Well I thought impedance bonds allowed the traction current to pass and
attenuated the signal frequency of the particular track circuit.

>That makes sense, but it requires narrow-band selective filters. Noise 
>filters in addition don't make a sensible part of that picture.

Could you please explain this slightly more? What do you mean by noise
filters in addition?

>> There would only need to be 3-4 different frequencies before they can
be
>> repeated.

Well I know that sending a 1kHz, 20V frequency attenuates to less than 1V
after 1 mile, therefore over 3 miles it should be small enough to not cause
any noticeable change to be used again.

John121 wrote:
>> Impedance bonds? Do you mean those pieces of cable that are welded 
>> across rail joints bypassing the fish plates? Are they somehow frequency
> 
>> selective in a useful way?
> 
> Well I thought impedance bonds allowed the traction current to pass and
> attenuated the signal frequency of the particular track circuit.

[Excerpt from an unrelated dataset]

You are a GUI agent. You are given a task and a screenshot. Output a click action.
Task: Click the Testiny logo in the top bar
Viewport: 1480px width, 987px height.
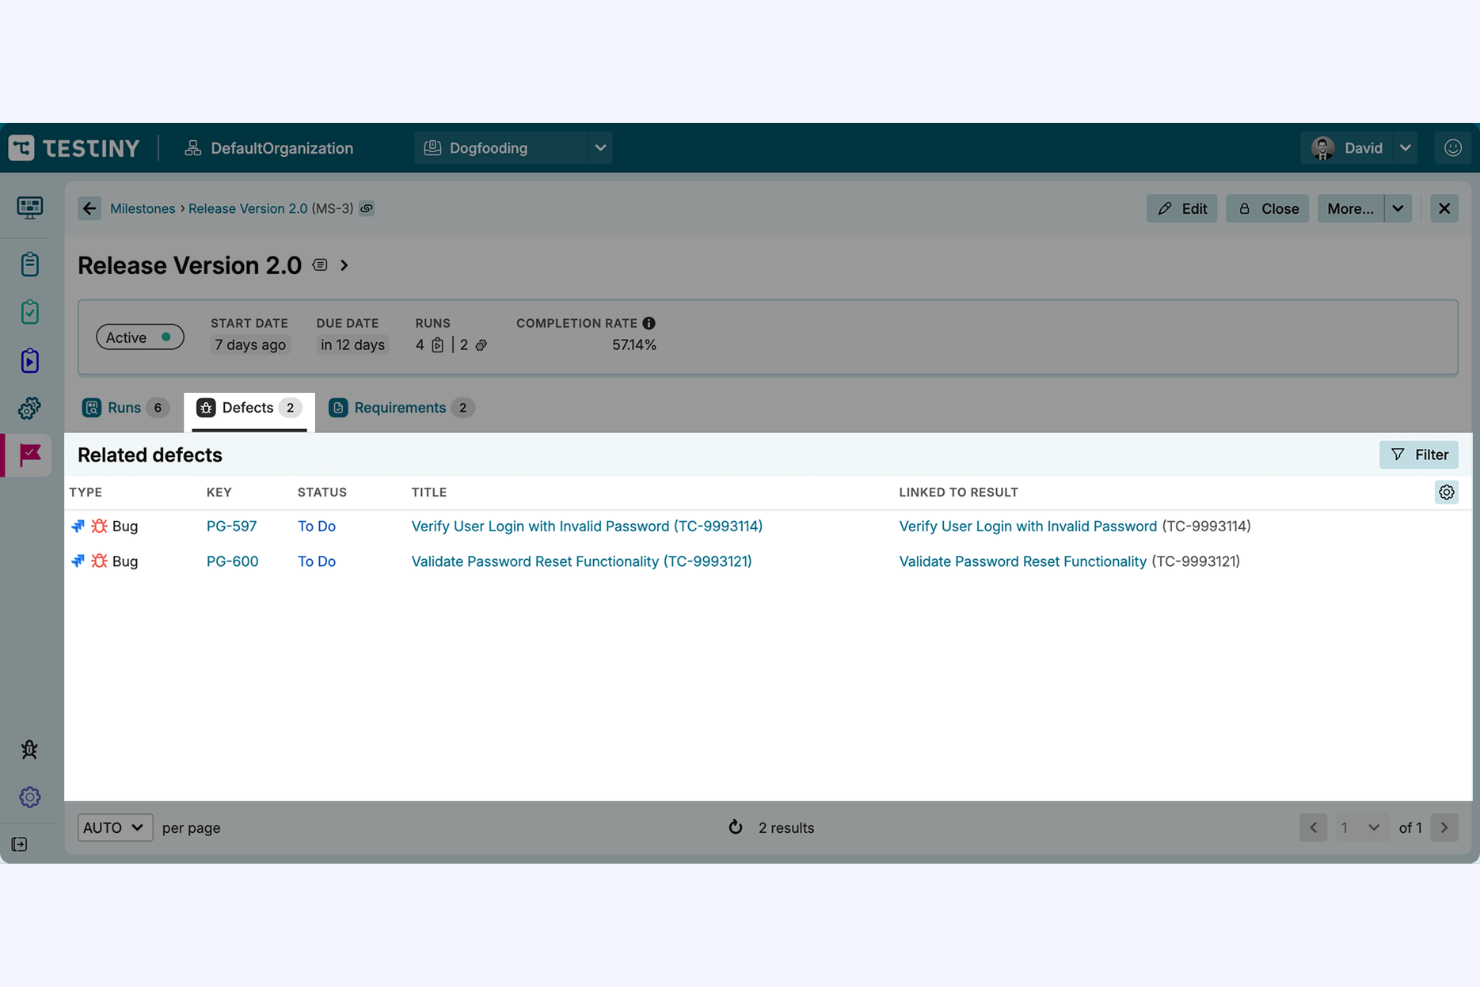(75, 147)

I think they're short pieces heavy of heavy wire. Do we have the same 
things in mind?

>> That makes sense, but it requires narrow-band selective filters. Noise 
>> filters in addition don't make a sensible part of that picture.
> 
> Could you please explain this slightly more? What do you mean by noise
> filters in addition?

Presumably, your noise filters would pass the interesting signal and 
block the noise that occurs at other frequencies. The tuning (channel 
selection) filters would do the same thing.

>>> There would only need to be 3-4 different frequencies before they can
> be
>>> repeated.
> 
> Well I know that sending a 1kHz, 20V frequency attenuates to less than 1V
> after 1 mile, therefore over 3 miles it should be small enough to not cause
> any noticeable change to be used again.

I hope you're right. I guess you are, but it needs to be confirmed by test.

Jerry
-- 
Engineering is the art of making what you want from things you can get.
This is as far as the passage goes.